**Given instruction**.
Pick out every line in the listing that contains the string "Task". Treat uppercase and lowercase as different.

[Text and item location entries]
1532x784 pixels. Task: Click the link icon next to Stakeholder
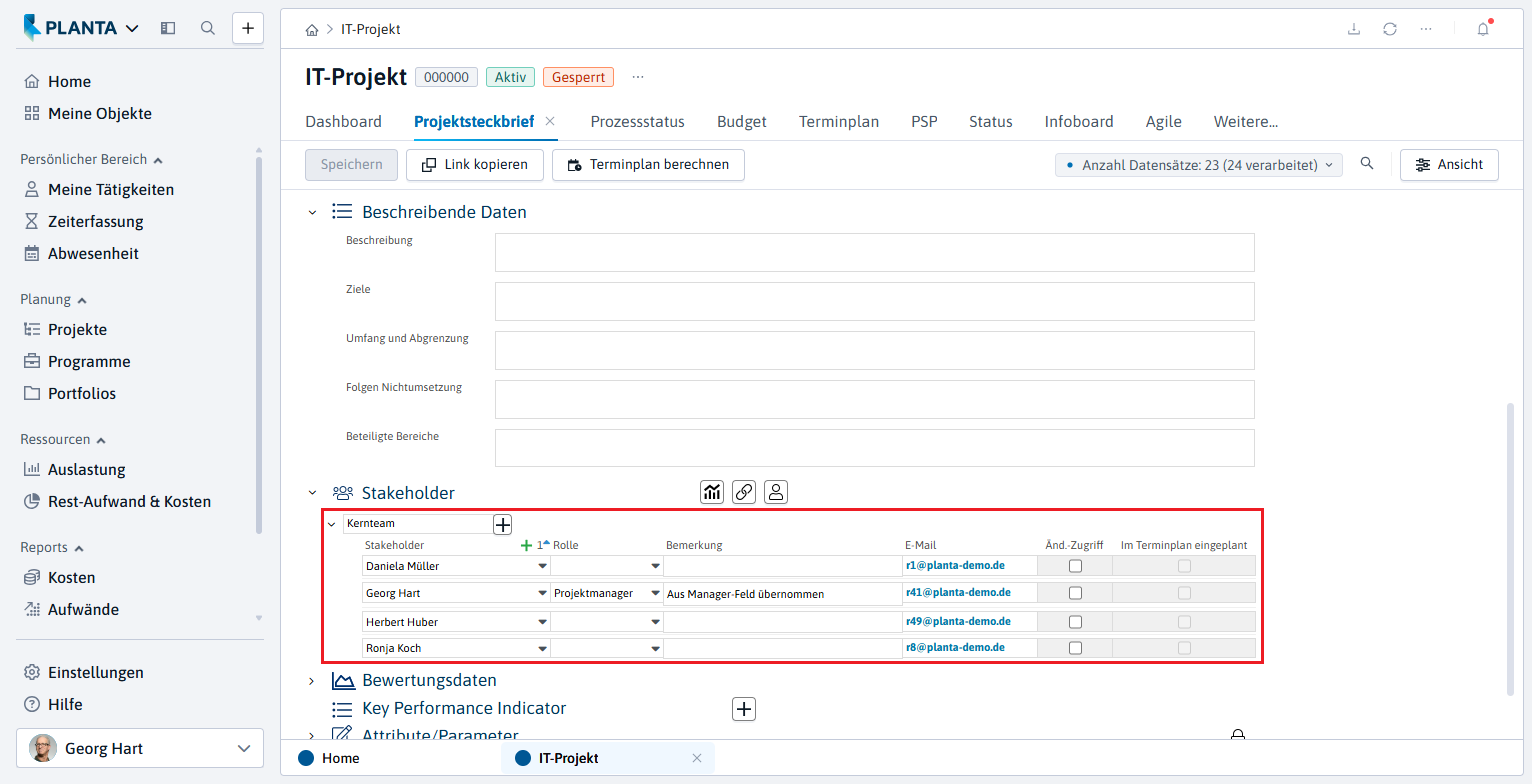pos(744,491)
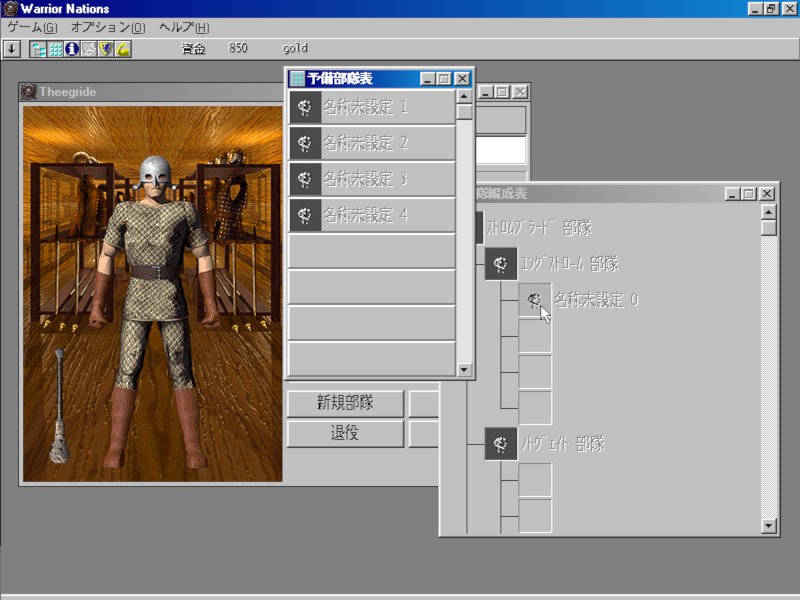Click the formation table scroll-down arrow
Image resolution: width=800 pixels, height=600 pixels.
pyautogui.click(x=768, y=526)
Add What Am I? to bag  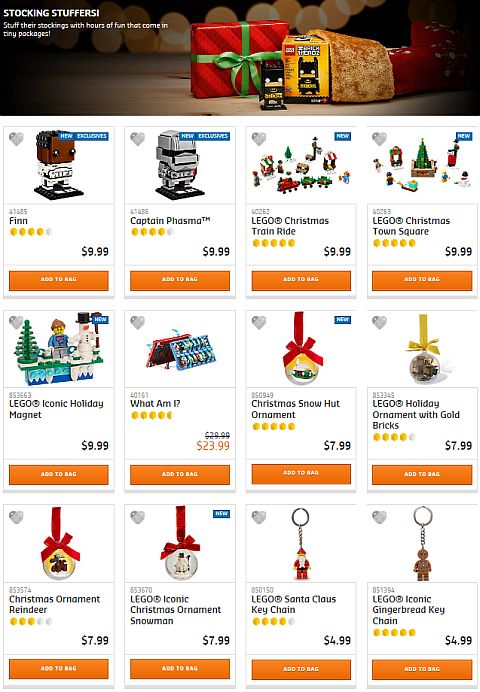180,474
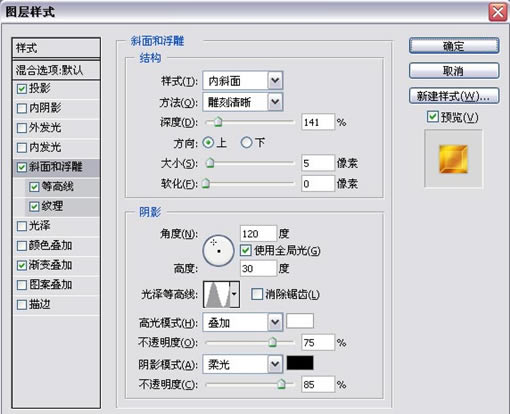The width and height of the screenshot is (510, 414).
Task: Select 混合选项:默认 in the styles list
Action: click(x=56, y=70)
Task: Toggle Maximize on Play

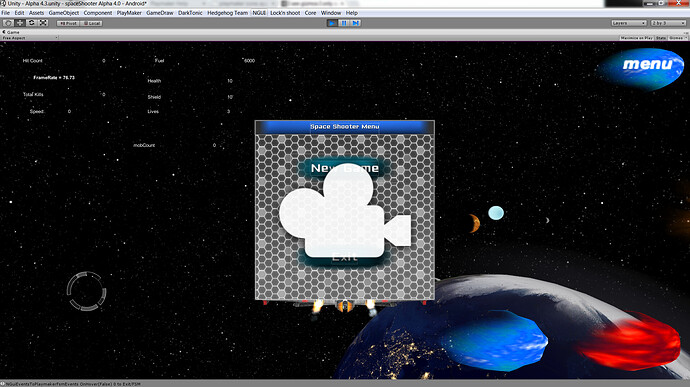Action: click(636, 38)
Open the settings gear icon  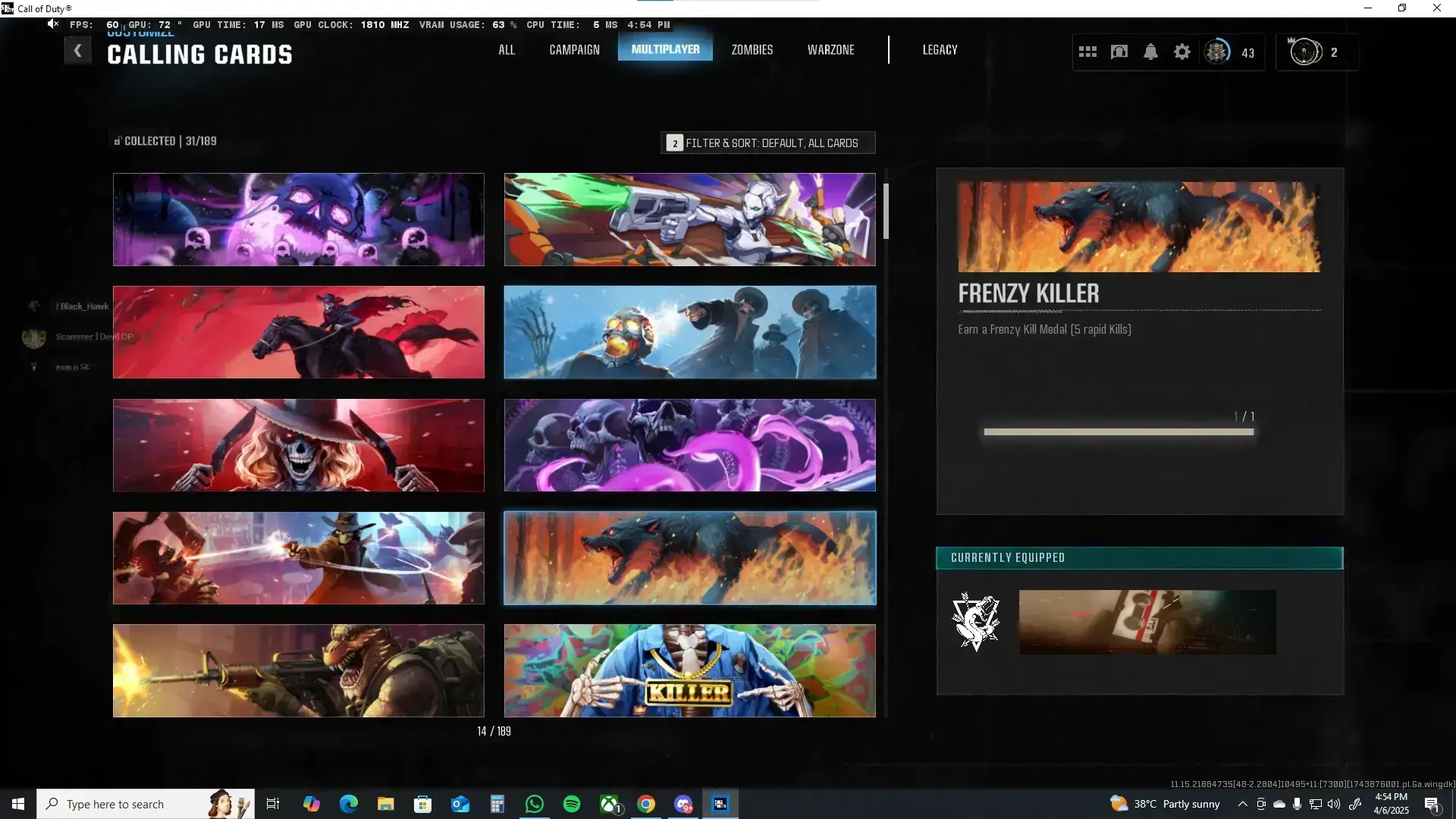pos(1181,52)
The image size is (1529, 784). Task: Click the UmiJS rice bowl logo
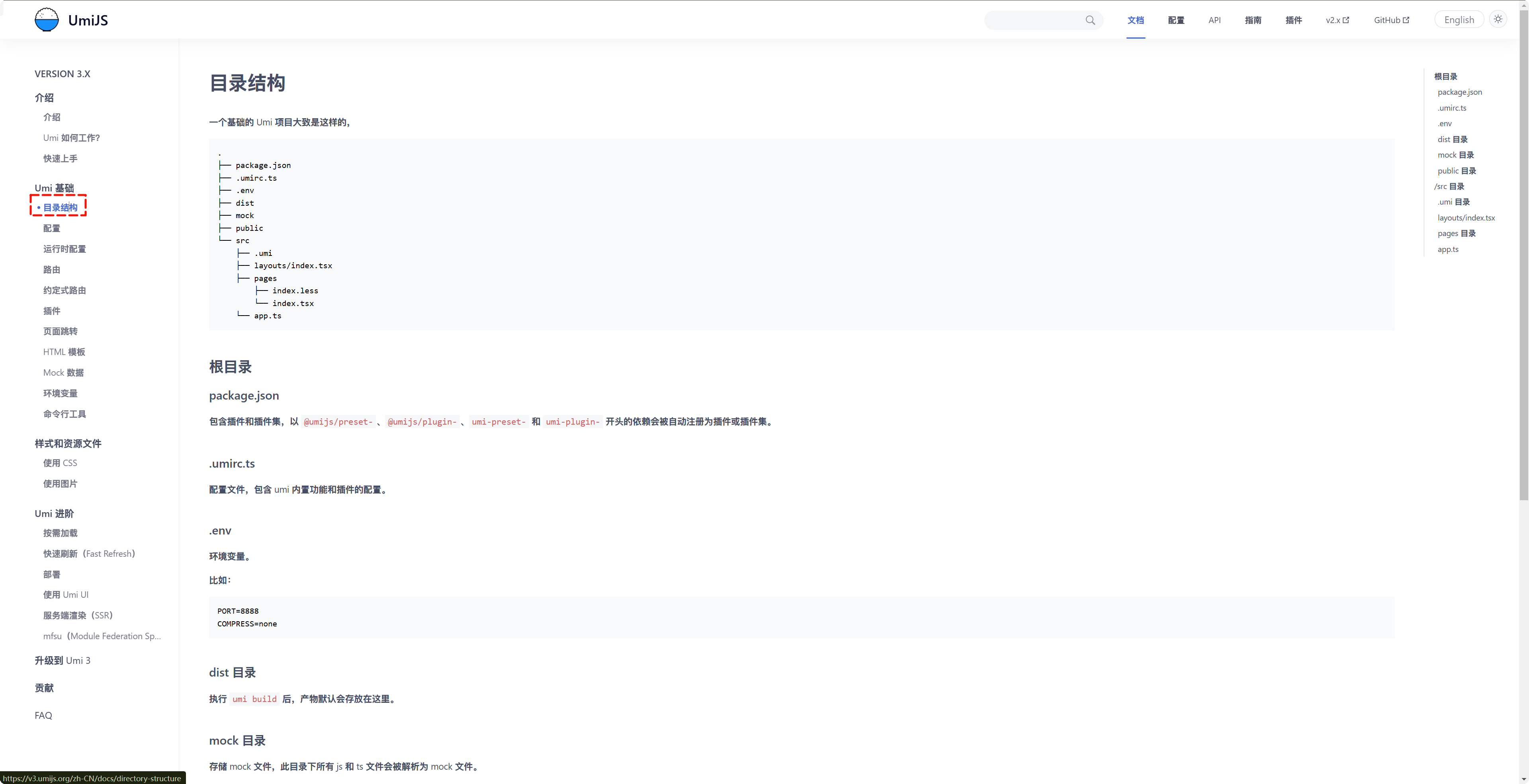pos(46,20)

**Written response**.
1532x784 pixels. Task: Click the link icon next to Stakeholder
Task: Select 混合选项:默认 in the styles list
Task: Toggle Maximize on Play
The image size is (1529, 784). Task: Click the UmiJS rice bowl logo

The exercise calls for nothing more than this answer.